To support my argument, I checked the dictionary for the definition of ‘natural’, and found the following definition:

nat·u·ral Natural, adjective 1. Existing in or caused by nature; not made or caused by humankind. 2. Or in agreement with the character or makeup of, or circumstances surrounding, someone or something. So now let’s take the propositions of ‘Natural birth’ and read these two definitions with it: Natural birth is: 1. Natural birth is caused by nature, not made or caused by humankind. 2. Natural birth is in agreement with the character or circumstances surrounding expectant moms.

My understanding is that when we oppose ‘Natural Birth’ to ‘Medicalized Birth’, we probably mean to say or imply that this kind of birth occurs and unfolds with no humankind intervention. Well, firstly we need to recognize that this concept tells us what Natural Birth is not, and not what it is. Secondly, I want to point out the misleading implication of this definition- that when we think about something that happens naturally, with no humankind intervention, the connotations that come to mind is of something ‘simple’ or ‘effortless’, which are not at all true when it comes to giving birth.
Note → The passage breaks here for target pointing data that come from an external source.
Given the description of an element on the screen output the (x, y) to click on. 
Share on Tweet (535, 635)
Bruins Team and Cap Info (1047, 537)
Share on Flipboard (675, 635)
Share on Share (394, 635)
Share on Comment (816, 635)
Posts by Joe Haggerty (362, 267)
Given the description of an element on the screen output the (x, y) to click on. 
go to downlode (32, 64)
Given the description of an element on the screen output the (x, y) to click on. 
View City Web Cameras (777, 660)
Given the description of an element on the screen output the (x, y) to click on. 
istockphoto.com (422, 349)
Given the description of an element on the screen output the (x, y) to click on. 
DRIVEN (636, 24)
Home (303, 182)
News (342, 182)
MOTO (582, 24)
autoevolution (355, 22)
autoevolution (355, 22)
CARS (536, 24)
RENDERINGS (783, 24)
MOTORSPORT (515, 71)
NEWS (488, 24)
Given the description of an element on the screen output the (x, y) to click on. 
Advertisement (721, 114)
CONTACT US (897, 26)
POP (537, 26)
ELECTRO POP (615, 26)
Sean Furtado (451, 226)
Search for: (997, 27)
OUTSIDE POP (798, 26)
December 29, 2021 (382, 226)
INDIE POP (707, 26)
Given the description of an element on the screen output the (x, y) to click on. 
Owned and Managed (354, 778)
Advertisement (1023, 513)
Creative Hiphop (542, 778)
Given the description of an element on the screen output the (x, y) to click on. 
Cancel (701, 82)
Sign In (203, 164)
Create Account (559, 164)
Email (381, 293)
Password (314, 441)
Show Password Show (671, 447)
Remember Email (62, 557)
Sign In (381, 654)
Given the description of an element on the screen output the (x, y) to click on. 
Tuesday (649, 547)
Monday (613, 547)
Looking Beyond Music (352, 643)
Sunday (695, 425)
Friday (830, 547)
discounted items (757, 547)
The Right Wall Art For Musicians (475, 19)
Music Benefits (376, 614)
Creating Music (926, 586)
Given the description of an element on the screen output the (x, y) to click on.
Let’s take a look at the second definition and see how it resonates with us: “Natural Birth is in agreement with the character or circumstances surrounding expectant moms”. Really? Would you agree that in terms of ‘the character of life circumstances surrounding women’ nowadays, nothing about birth is natural for the modern western woman? Do you feel the tension? There is also a conflict between the two optional meanings of the concept ‘natural ‘. I think that healthy vaginal birth, which we refer to as ‘natural birth’, has become so rare because of the dilemma that the word ‘natural’ presents. Here is the dilemma of the modern in regards to childbirth:

   “It is in my nature to give birth, yet there is nothing about birth that is natural for me”

Here are some of the reasons why childbirth can’t be or feel natural for us:

  1. Birth is unpredictable and impossible to plan for. (How many of you already planned their summer vacation? Christmas vacation?)
  2. Birth requires us to agree to be in pain, and we live in a culture that is obsessed with alleviating pain. We also lost all our coping pain techniques and skills while being born in this culture.
  3. Healthy birth is a process that lasts an average of 18 hours for first-time moms, and we live in a fast pace culture; we use instant coffee and instant pudding and order food in drive through…We like our results fast! In movies and TV sitcoms birth takes five minutes max.
  4. Being a long process, birth demands physical and emotional performance, it demands strength and stamina which the modern woman who drives her car, uses elevators, sits in a perfectly air-conditioned office, uses washing machines and dishwashers, and does not squat down the river every day, absolutely lost.
  5. Our cultural inhibitions, which are the cultural circumstances surrounding expectant moms, are in conflict with our primal and intuitive response to birth.  The progress of labor depends on the release of hormones like Oxytocin and endorphin, that are being released by the part of our brain that is called ‘primitive brain’. The primitive brain activates primitive and uncontrolled reactions and behavior like moaning and groaning,  crying and screaming, throwing up, the spontaneous motion of the body like spiraling, and other types of behavior that are not considered to be attractive or feminine, and therefore are in conflict with our cultural inhibitions.

 To summarize my argument, talking about natural birth is misleading. In a subconscious matter, which women are unaware of, thinking about ‘natural birth’ lead women to either think about something as natural as a sneeze or a yawn, something that happens spontaneously with no investment or effort and therefore needs no preparation or intentional engagement. Ironically, expectant mothers must have a thorough and deep preparation in order to give birth spontaneously, in a healthy vaginal way. For the modern woman, giving birth in the way nature planned for her is quite a performance.  It requires her to perform physically, emotionally and mentally in a way that is much different from her everyday life circumstances. And just like no one says natural marathon or natural success, nor should we talk about natural birth.